Il periodo estivo, che coincide con le vacanze per la maggior parte degli italiani, e forse il momento per prenderci un po’ di tempo per provare a scoprire o riscoprire luoghi del cuore, antiche corti, mestieri di ieri e di oggi. Un modo anche per aiutare le realtà montane a salvaguardare territori e tradizioni. Un esempio è “Barni, El paes de scuprì”, un’iniziativa promossa dall’Associazione Culturabarni e sostenuta dalla Regione Lombardia, dalla Comunità Montana del Triangolo Lariano e dal Comune di Barni. Il 16 d’agosto da 26 anni è la giornata pedonale. Tutto il paese di Barni è unito nella salvaguardia del territorio, delle tradizioni e nel crowdfunding per i restauri.
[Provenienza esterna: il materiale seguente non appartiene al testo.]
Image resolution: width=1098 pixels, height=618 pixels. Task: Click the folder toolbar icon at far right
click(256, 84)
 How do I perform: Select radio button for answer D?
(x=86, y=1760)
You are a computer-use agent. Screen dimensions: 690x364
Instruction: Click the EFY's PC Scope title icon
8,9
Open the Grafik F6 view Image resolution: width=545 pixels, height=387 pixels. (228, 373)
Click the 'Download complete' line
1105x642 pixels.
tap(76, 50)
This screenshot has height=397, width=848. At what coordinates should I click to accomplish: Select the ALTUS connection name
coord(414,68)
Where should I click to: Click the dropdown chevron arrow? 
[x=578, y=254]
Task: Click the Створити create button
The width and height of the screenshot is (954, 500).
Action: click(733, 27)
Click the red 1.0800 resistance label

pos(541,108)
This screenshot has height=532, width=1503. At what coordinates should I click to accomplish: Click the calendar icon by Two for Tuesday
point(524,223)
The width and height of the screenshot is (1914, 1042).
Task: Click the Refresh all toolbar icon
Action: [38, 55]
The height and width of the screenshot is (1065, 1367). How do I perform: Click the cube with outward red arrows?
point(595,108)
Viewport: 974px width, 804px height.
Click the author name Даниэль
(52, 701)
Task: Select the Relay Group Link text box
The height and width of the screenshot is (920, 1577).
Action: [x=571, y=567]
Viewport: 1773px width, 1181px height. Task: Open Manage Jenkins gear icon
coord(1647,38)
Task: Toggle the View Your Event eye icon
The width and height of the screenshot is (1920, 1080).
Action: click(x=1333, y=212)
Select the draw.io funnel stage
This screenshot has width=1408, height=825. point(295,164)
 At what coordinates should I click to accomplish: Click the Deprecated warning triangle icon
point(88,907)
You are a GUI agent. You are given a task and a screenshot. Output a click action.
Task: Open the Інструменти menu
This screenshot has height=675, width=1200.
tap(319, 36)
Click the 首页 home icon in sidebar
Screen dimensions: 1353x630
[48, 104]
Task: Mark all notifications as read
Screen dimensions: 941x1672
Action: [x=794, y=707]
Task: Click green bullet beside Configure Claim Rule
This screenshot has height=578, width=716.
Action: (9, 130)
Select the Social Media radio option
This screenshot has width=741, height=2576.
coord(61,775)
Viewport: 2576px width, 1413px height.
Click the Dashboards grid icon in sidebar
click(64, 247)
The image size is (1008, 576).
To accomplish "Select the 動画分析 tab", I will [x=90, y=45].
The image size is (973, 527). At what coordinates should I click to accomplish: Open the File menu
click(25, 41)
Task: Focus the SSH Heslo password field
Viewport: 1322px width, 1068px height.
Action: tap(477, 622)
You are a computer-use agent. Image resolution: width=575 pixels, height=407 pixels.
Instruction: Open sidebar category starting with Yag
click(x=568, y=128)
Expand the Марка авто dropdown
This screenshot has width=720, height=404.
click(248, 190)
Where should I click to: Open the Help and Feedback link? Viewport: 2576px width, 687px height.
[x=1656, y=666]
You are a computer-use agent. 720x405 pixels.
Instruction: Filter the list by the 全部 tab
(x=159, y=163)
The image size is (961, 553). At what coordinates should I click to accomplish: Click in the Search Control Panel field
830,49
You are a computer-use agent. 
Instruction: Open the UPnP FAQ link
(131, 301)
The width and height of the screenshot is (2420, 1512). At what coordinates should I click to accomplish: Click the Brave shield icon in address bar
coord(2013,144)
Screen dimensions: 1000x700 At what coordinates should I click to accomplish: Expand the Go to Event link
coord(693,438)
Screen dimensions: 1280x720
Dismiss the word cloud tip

Barni è un grazioso Borgo del Triangolo Lariano in Alta Vallassina, a 60 km da Milano e a pochi minuti dal Lago di Como, che fa ricordare come eravamo. Una piccola comunità di circa 600 abitanti residenti, ma molto frequentata nei weekend e durante le vacanze estive. Residenti, amici e villeggianti sono molto legati al paese e impegnati a tenerlo vivo e attivo anche attraverso le associazioni.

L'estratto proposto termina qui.